■ **Exercise objective**
What are the lines, word for word, from the line with "Switch to the Modify panel icon" up to and including the line with "Where should I" in the records below? Omit the pictures.

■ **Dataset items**
[Start of Attachment]
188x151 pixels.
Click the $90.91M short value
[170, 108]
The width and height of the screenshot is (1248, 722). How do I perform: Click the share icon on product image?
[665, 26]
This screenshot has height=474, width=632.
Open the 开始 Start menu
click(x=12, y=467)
[End of Attachment]
[Start of Attachment]
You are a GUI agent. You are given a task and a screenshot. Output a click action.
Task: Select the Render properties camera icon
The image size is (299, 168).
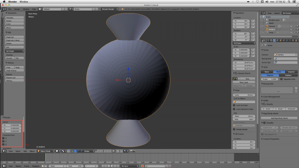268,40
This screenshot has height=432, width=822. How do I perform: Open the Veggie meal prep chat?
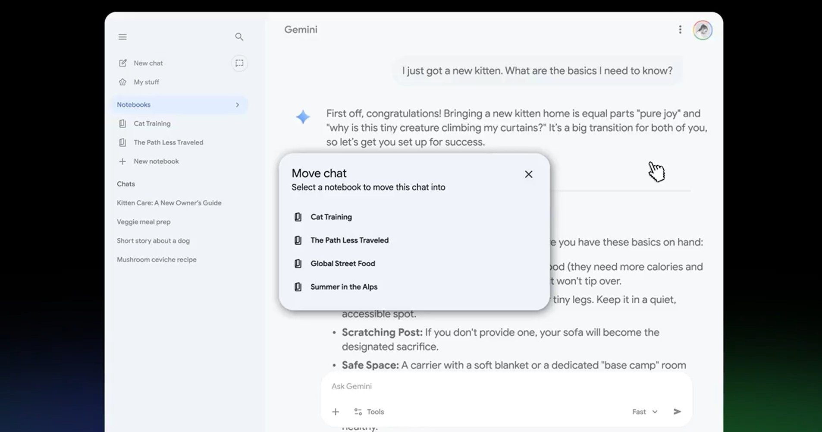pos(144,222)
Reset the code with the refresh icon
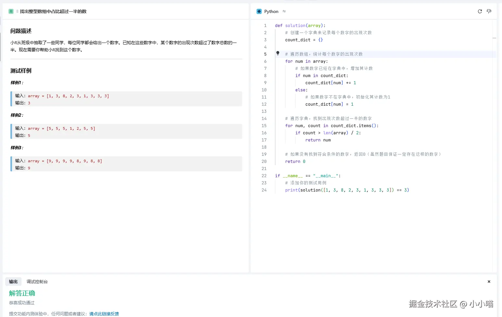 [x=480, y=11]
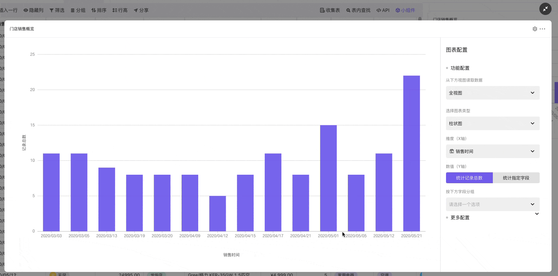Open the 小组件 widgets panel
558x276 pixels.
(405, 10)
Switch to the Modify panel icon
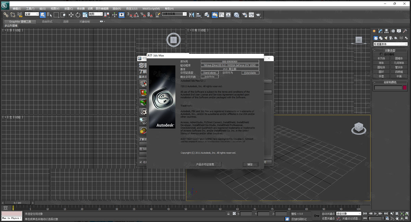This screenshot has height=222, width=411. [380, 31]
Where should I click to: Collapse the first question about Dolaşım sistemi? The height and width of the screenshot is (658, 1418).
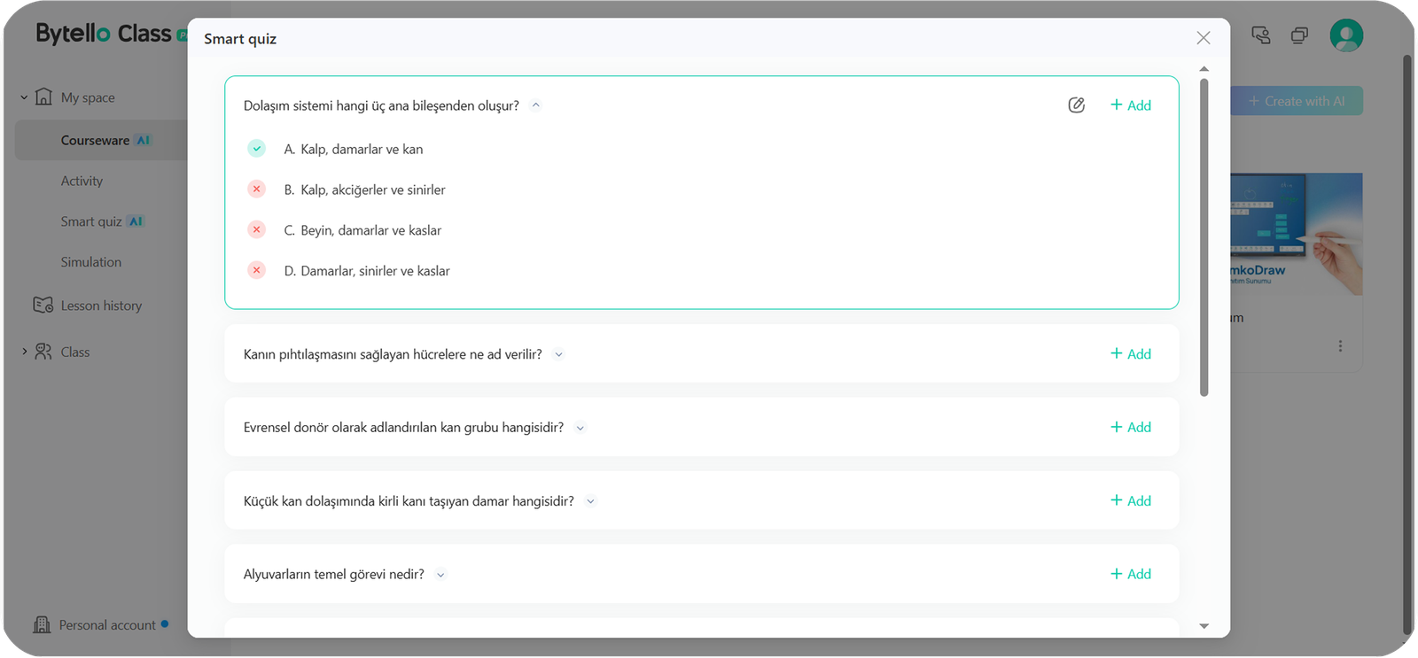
[End of Attachment]
[Start of Attachment]
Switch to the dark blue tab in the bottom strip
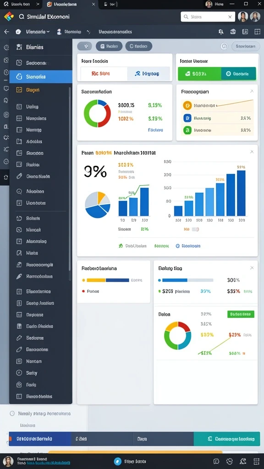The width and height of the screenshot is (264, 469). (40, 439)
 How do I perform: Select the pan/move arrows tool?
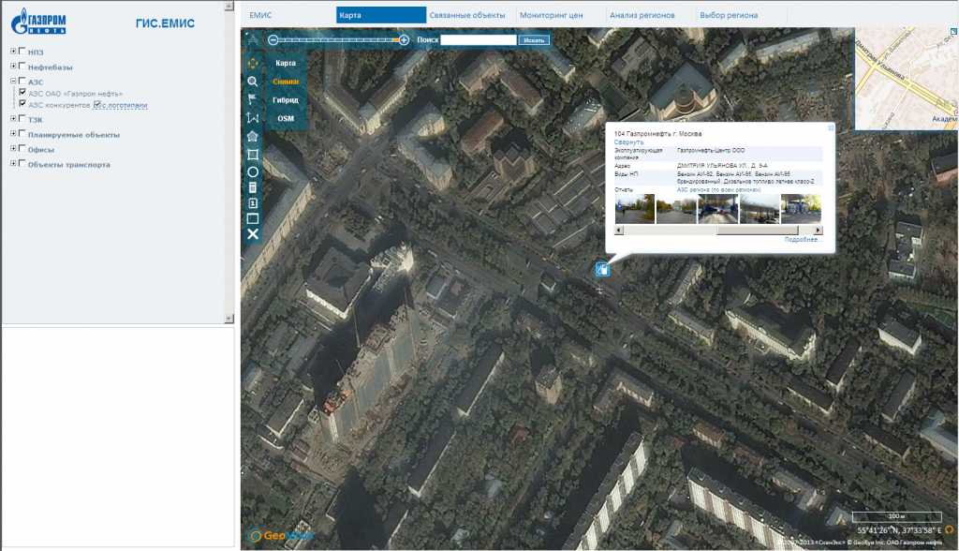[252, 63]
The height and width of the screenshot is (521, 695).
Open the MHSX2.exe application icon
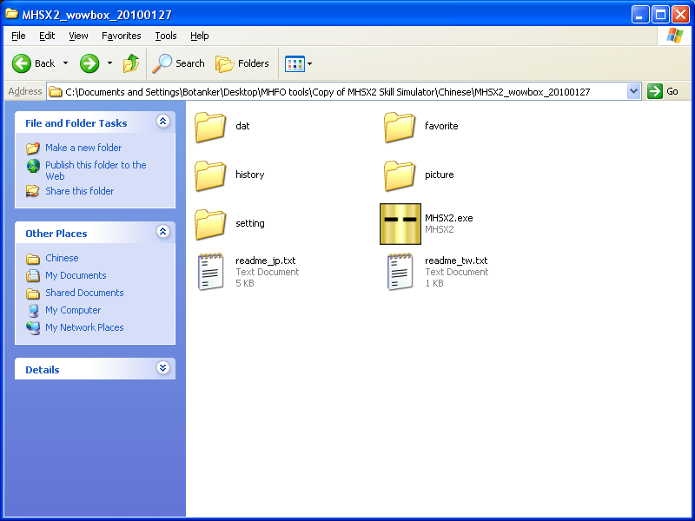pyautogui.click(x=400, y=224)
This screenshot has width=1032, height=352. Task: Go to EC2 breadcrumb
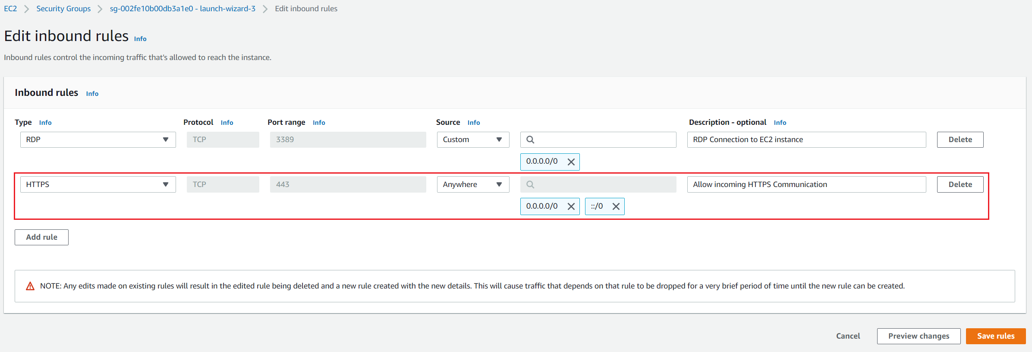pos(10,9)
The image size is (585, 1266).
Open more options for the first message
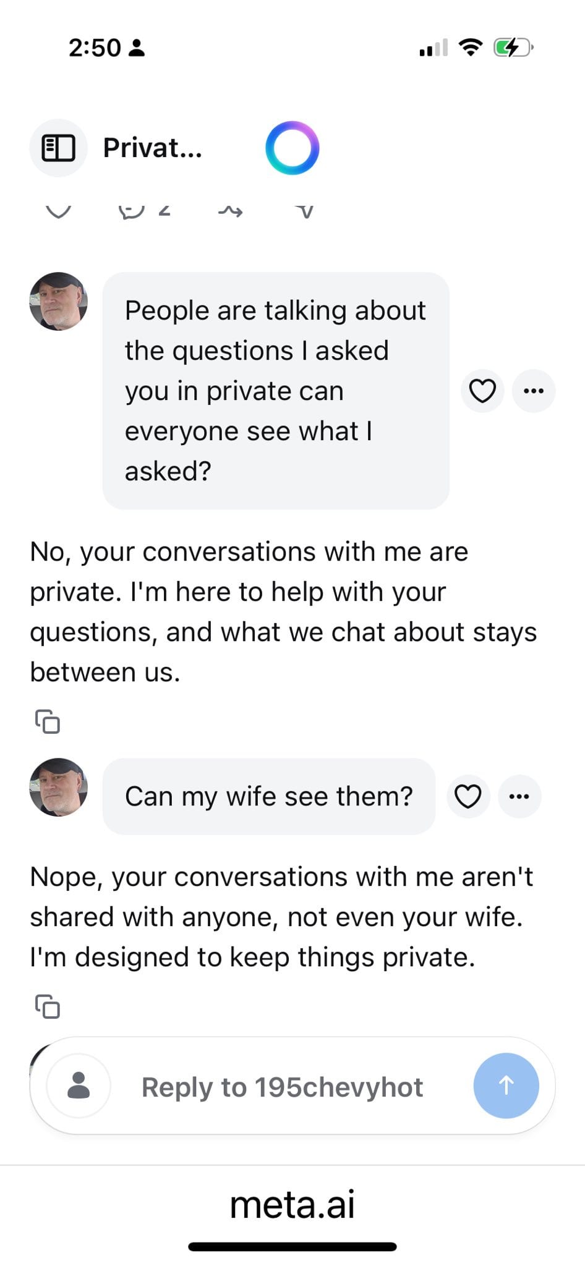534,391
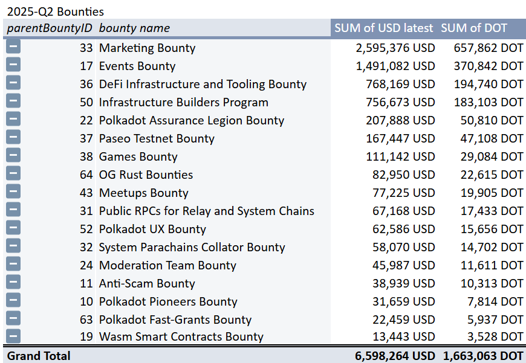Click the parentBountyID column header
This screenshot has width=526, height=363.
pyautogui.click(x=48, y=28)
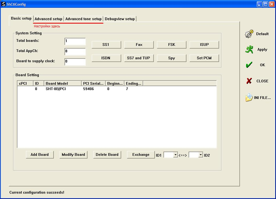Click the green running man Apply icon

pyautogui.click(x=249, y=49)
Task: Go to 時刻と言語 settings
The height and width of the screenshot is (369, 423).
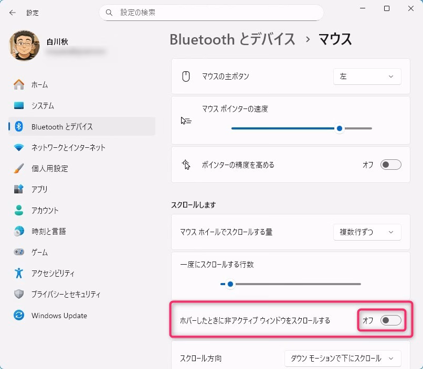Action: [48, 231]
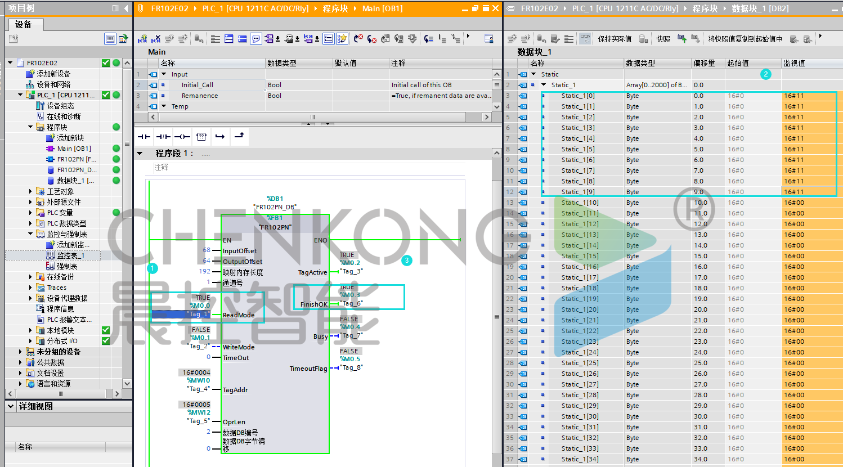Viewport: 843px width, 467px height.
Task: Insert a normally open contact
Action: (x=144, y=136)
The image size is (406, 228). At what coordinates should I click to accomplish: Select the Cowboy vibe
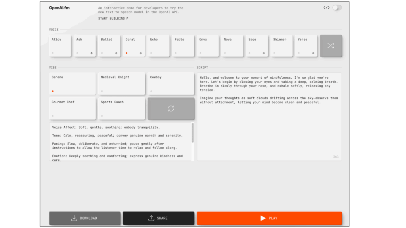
[End of Attachment]
■ **Problem solution**
Switch to the Modify panel icon
This screenshot has height=222, width=411. [380, 31]
Where should I click to: Collapse the first question about Dolaşım sistemi? The height and width of the screenshot is (658, 1418).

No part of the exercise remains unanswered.